Whether that message was addressed to the columnist or to his offsite readers, I find it interesting that the FT is resorting to begging. The herald of capitalism trying to convince people should buy their product because they’re nice guys doing nice things? And seemingly thinking that people might not bother if left to their own devices? Is this the beginning of the end?

The financial press is in a better position than most of the legacy press. Their core customers are almost price insensitive: they can charge a multiple of a regular newspaper’s price without much risk of losing many readers, and they’re quite conservative: boardrooms are dominated by older men, some of whom may still use a hired hand to move their mouse and provide printed reports on what happens on the interweb. So they should keep a fairly solid core customer base that’s relatively immune to technological change.

On the other hand they’re losing their function as fast as the rest: looking up stock and other financials prices in finely printed columns of paper is clearly redundant, and will go the way paper encyclopedia have. Regular newspapers have had a similar problem with their classifieds section. If the FT made any money charging the funds they published the price of, that will soon be gone.

Now let’s try to hunt for the “quality journalism” bit. What’s in the FT? Regurgitation of agency news and company regulatory feeds is already available online. Aggregation is possibly a useful function but cheap to do by anyone wanting a bit of attention online as well, and it’s easier online to have multiple aggregators so that each niche, each peculiar cross section of interest, can be better served than via a one size fits all paper.

Commentary is another staple, but the web is full of people having opinions. Most of which is rubbish, and I help as much as I can to add to the pile, but it has to be said the best of the blogosphere is now competitive with what you get in major newspapers, without the filling material produced by the straightjacket of having to produce a fixed word count on a clocked basis — columnist do get bad weeks, bloggers can keep quiet when they have nothing to say, though some of the latter haven’t realised this. The best opinion leaders also understand they need online visibility as well; and so, like John Kay, publish online simultaneously. So sooner or later most or all opinion that’s worth reading will be online and free to read.

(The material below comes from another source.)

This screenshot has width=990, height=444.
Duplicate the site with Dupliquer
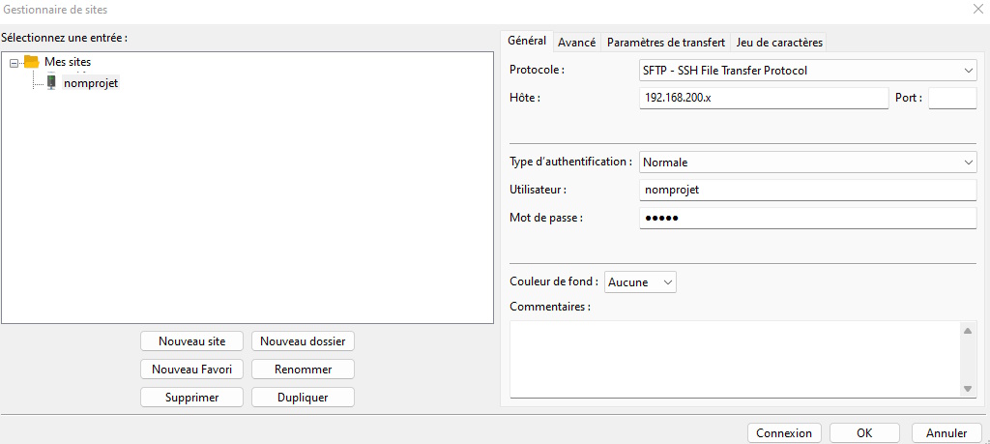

So, is there some in depth journalism left? Occasionally, I presume that, yes, there is. They may do the odd investigation where they discover something that wasn’t published elsewhere before. At the best of times, it’s even a socially useful function. How much of the paper is that? 5% at most I’d guess. Do you need to have this function attached to a legacy printed newspaper? This is a problem all serious newspapers have. We don’t know for sure the exact institutional form that this sort of activities will take in the future; a mix of volunteers, foundations and independent state agencies perhaps; but I think the likeliness that it’s going to be funded by the cover price of the Victorian version of the tablet computer is remote.

So, yes, the FT is toast. They should be courageous and visionary and publish their last issue, wave the world goodbye, and move on to other things, individually, because legacy organisation rarely respond well to radical change. Better to start from scratch than get the old auntie to change her ways. Leave when the party is still going strong. Will they do that? No. They will be in denial and decline slowly for two decades, endlessly trying to convince uninterested former readers of their vanished utility; and eventually, when hardly anybody but people in the waiting room at the crematorium read it, the FT will go into liquidation. Its last contribution may be as a live study of why doomed organisations find it so hard to exit gracefully and economically.